Roy Lichtenstein devient l’un des artistes les plus importants du mouvement Pop Art américain
Dans la plus pure tradition du Pop Art, Roy Lichtenstein s’inspire des codes de la publicité et des bandes dessinées pour produire ses œuvres .

 

Le tableau 

« A vrai dire les galeries d’art sont envahies par le style crétin et méprisable de mâcheurs de chewing-gum, de midinettes et pire, de délinquants » écrivait un critique dans un article assassin.
« La culture populaire, le dégoût métaphysique et les nouveaux rustres » Une indignation partagée devant la première exposition consacrée au courant du Pop Art américain, à New-York en 1962.
Le fond et la forme s’inspiraient des éléments les plus triviaux de la société de consommation, et ils appelaient cela de l’art, rejetant fièrement tout ce que le mot implique de sérieux et de raffinement et emportant, comble du scandale, l’adhésion d’un public ignorant.

Le Pop Art émergea à la même période, sans lien explicite, aux États-Unis et en Grande-Bretagne. Le terme lui même vient du critique d’art anglais Lawrence Alloway, qui désigna ainsi une nouvelle forme d’expression s’appuyant sur la culture populaire et les médias de masse.

Aux États-Unis, le Pop Art est né comme une réaction à l’esprit dominant de l’expressionnisme abstrait  et installa avec une désinvolture pince-sans-rire la trivialité du quotidien dans le champ de l’art.

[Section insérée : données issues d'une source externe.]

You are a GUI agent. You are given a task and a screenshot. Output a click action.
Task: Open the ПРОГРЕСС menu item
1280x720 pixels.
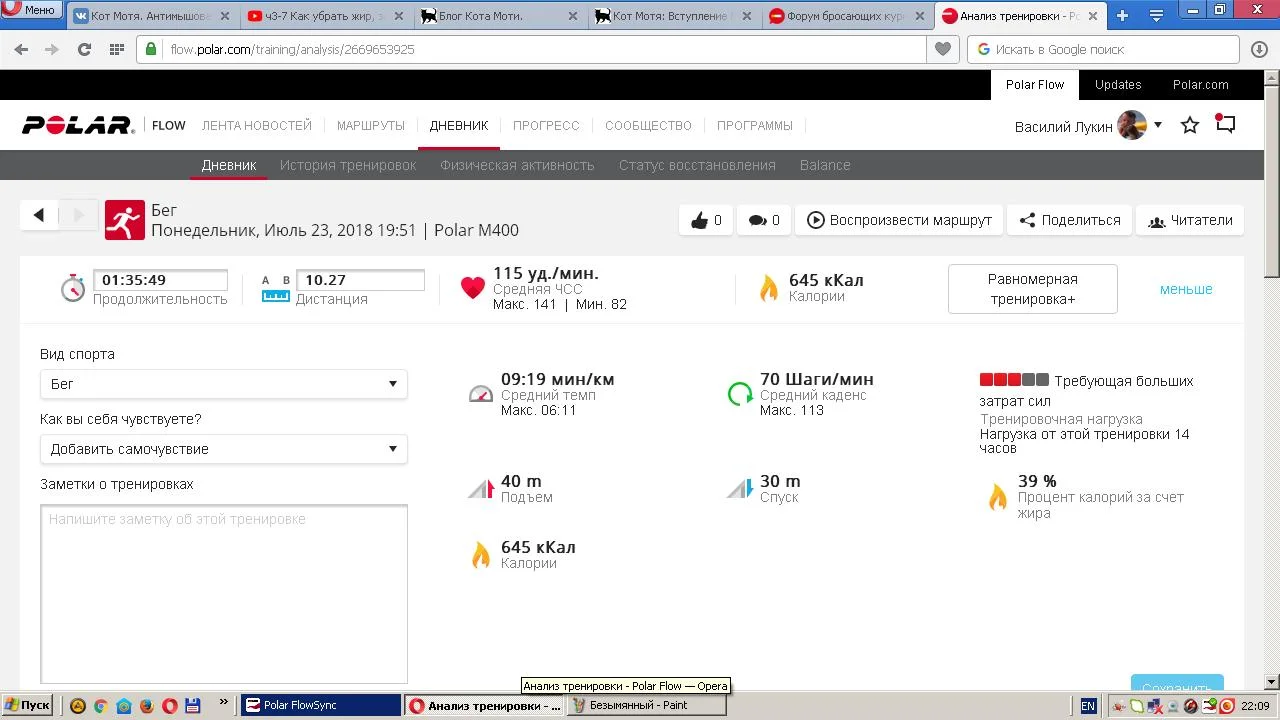[546, 126]
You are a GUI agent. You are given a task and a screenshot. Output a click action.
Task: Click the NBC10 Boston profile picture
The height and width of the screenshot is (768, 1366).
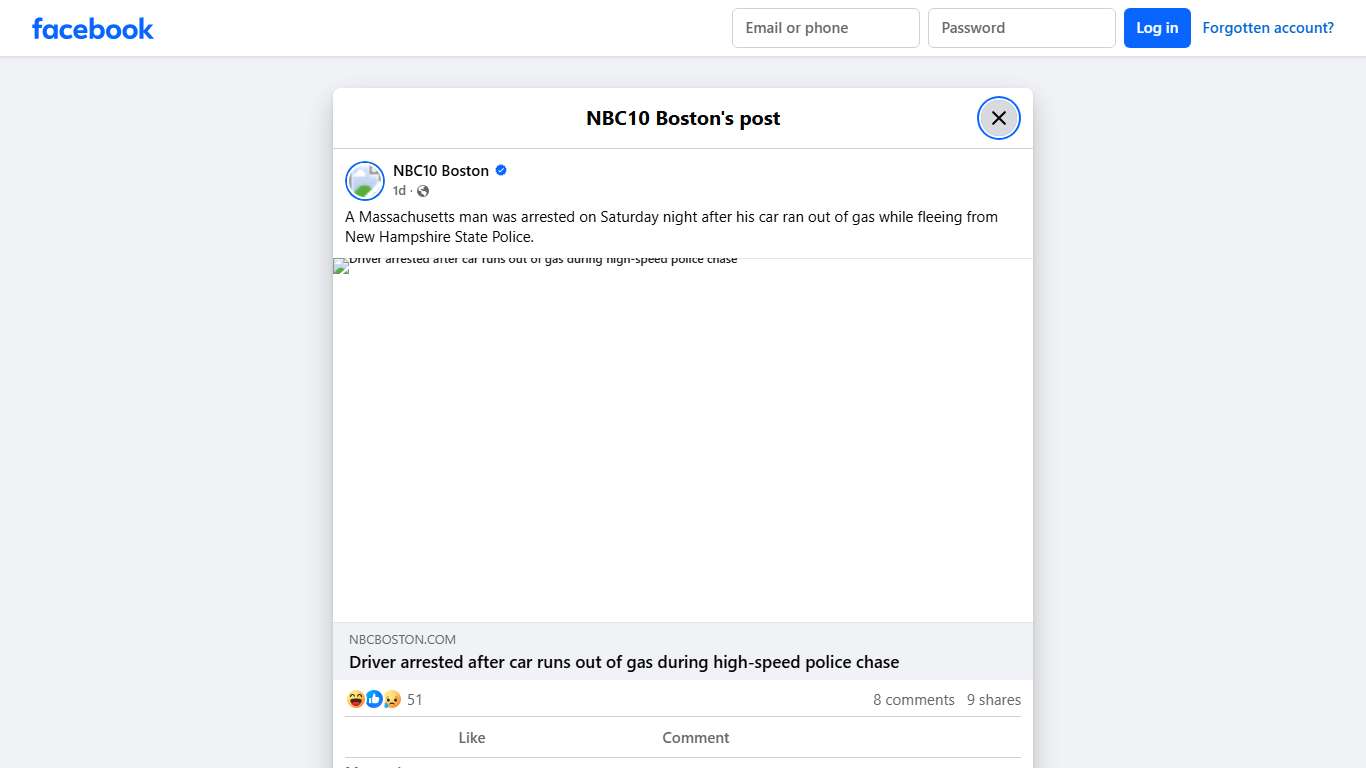coord(364,180)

Roy Lichtenstein puise directement aux sources graphiques de la publicité.
Roy Lichtenstein travaille à partir de bandes dessinées, jouant de leur platitude, des techniques de production  de masse et de leur dimension narrative pour exprimer l’émotion  et la réflexion dans un « style totalement mécanique et  détaché ».

Quant on lui demanda si le Pop Art était « méprisable », Roy Lichtenstein rétorqua : « Disons qu’il s’implique dans des aspects selon moi les plus éhontés et menaçants de notre culture, des choses que nous détestons, mais qui influencent  puissamment…Le Pop Art regarde le monde. »

Roy Lichtenstein fit de son mot d’ordre cette description non exhaustive :
« anti-contemplatif, anti-nuance,…anti-mystère, anti-picturalité, anti-toutes ces brillantes idées des mouvements précédents que tout le monde comprend si bien.»

En 1963, il représente Whaam !

Cette œuvre incarne le style de Roy Lichtenstein, des motifs de comics, des couleurs vives et primaires, un format large, une forme stylisée et pleine d’humour.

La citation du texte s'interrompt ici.